WHAT YOU NEED TO DO: In full and without deviation, reproduce the records that follow.

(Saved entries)
######

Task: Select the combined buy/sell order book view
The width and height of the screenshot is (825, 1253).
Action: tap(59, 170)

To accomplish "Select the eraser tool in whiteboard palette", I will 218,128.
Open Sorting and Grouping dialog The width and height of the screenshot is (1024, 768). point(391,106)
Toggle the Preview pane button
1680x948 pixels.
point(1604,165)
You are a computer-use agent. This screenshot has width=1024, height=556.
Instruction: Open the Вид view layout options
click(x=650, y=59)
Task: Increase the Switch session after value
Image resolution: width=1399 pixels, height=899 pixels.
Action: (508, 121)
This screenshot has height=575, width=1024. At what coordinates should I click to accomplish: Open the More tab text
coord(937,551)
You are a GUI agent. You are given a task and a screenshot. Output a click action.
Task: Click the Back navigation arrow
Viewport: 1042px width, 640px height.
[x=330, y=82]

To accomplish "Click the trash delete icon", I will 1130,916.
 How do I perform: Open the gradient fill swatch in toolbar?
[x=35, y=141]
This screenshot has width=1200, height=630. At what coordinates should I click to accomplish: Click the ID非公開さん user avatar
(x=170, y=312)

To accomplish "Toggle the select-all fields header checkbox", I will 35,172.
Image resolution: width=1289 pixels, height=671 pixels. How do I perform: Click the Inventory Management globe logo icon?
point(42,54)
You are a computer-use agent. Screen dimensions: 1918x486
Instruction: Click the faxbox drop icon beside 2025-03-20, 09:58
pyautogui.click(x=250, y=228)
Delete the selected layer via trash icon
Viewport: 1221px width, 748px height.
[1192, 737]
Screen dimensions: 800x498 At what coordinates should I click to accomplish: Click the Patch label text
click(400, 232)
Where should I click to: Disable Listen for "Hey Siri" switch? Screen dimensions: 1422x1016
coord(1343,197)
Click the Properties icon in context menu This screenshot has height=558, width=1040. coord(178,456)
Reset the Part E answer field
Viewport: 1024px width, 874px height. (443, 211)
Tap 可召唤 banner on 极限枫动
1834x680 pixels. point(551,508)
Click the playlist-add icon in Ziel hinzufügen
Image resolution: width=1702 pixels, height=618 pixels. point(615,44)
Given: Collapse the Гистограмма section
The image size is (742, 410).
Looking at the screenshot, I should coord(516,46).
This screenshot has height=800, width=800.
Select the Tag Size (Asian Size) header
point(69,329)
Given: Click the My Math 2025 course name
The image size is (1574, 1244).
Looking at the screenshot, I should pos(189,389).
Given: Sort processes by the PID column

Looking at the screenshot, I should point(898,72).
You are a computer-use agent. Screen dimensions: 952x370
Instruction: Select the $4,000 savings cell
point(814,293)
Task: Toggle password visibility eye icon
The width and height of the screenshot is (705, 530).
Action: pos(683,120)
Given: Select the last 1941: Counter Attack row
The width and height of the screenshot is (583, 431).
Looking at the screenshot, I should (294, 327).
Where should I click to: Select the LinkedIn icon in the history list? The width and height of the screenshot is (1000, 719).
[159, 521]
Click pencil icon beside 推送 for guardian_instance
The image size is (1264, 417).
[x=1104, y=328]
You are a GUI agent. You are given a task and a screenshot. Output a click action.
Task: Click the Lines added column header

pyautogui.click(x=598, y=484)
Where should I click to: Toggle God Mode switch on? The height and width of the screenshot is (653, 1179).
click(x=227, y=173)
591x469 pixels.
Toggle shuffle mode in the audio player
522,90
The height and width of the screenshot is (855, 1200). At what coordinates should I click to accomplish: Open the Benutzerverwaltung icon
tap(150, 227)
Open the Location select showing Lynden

######

EXERCISE RESPONSE:
Task: Select the combined buy/sell order book view
The width and height of the screenshot is (825, 1253).
Action: tap(59, 170)

To accomplish "Select the eraser tool in whiteboard palette", I will 218,128.
Open Sorting and Grouping dialog The width and height of the screenshot is (1024, 768). point(391,106)
Toggle the Preview pane button
1680x948 pixels.
point(1604,165)
You are a computer-use agent. This screenshot has width=1024, height=556.
Instruction: Open the Вид view layout options
click(x=650, y=59)
Task: Increase the Switch session after value
Image resolution: width=1399 pixels, height=899 pixels.
Action: (508, 121)
This screenshot has height=575, width=1024. At what coordinates should I click to accomplish: Open the More tab text
coord(937,551)
You are a GUI agent. You are given a task and a screenshot. Output a click action.
Task: Click the Back navigation arrow
Viewport: 1042px width, 640px height.
[x=330, y=82]

To accomplish "Click the trash delete icon", I will 1130,916.
 How do I perform: Open the gradient fill swatch in toolbar?
[x=35, y=141]
This screenshot has width=1200, height=630. At what coordinates should I click to accomplish: Click the ID非公開さん user avatar
(x=170, y=312)

To accomplish "Toggle the select-all fields header checkbox", I will 35,172.
Image resolution: width=1289 pixels, height=671 pixels. How do I perform: Click the Inventory Management globe logo icon?
point(42,54)
You are a computer-use agent. Screen dimensions: 1918x486
Instruction: Click the faxbox drop icon beside 2025-03-20, 09:58
pyautogui.click(x=250, y=228)
Delete the selected layer via trash icon
Viewport: 1221px width, 748px height.
[1192, 737]
Screen dimensions: 800x498 At what coordinates should I click to accomplish: Click the Patch label text
click(400, 232)
Where should I click to: Disable Listen for "Hey Siri" switch? Screen dimensions: 1422x1016
coord(1343,197)
Click the Properties icon in context menu This screenshot has height=558, width=1040. coord(178,456)
Reset the Part E answer field
Viewport: 1024px width, 874px height. (443, 211)
Tap 可召唤 banner on 极限枫动
1834x680 pixels. point(551,508)
Click the playlist-add icon in Ziel hinzufügen
Image resolution: width=1702 pixels, height=618 pixels. point(615,44)
Given: Collapse the Гистограмма section
The image size is (742, 410).
Looking at the screenshot, I should coord(516,46).
This screenshot has height=800, width=800.
Select the Tag Size (Asian Size) header
point(69,329)
Given: Click the My Math 2025 course name
The image size is (1574, 1244).
Looking at the screenshot, I should pos(189,389).
Given: Sort processes by the PID column

Looking at the screenshot, I should point(898,72).
You are a computer-use agent. Screen dimensions: 952x370
Instruction: Select the $4,000 savings cell
point(814,293)
Task: Toggle password visibility eye icon
The width and height of the screenshot is (705, 530).
Action: pos(683,120)
Given: Select the last 1941: Counter Attack row
The width and height of the screenshot is (583, 431).
Looking at the screenshot, I should (294, 327).
Where should I click to: Select the LinkedIn icon in the history list? The width and height of the screenshot is (1000, 719).
[159, 521]
Click pencil icon beside 推送 for guardian_instance
The image size is (1264, 417).
[x=1104, y=328]
You are a GUI agent. You are given a task and a screenshot. Output a click action.
Task: Click the Lines added column header

pyautogui.click(x=598, y=484)
Where should I click to: Toggle God Mode switch on? The height and width of the screenshot is (653, 1179).
click(x=227, y=173)
591x469 pixels.
Toggle shuffle mode in the audio player
522,90
The height and width of the screenshot is (855, 1200). At what coordinates should I click to accomplish: Open the Benutzerverwaltung icon
tap(150, 227)
Open the Location select showing Lynden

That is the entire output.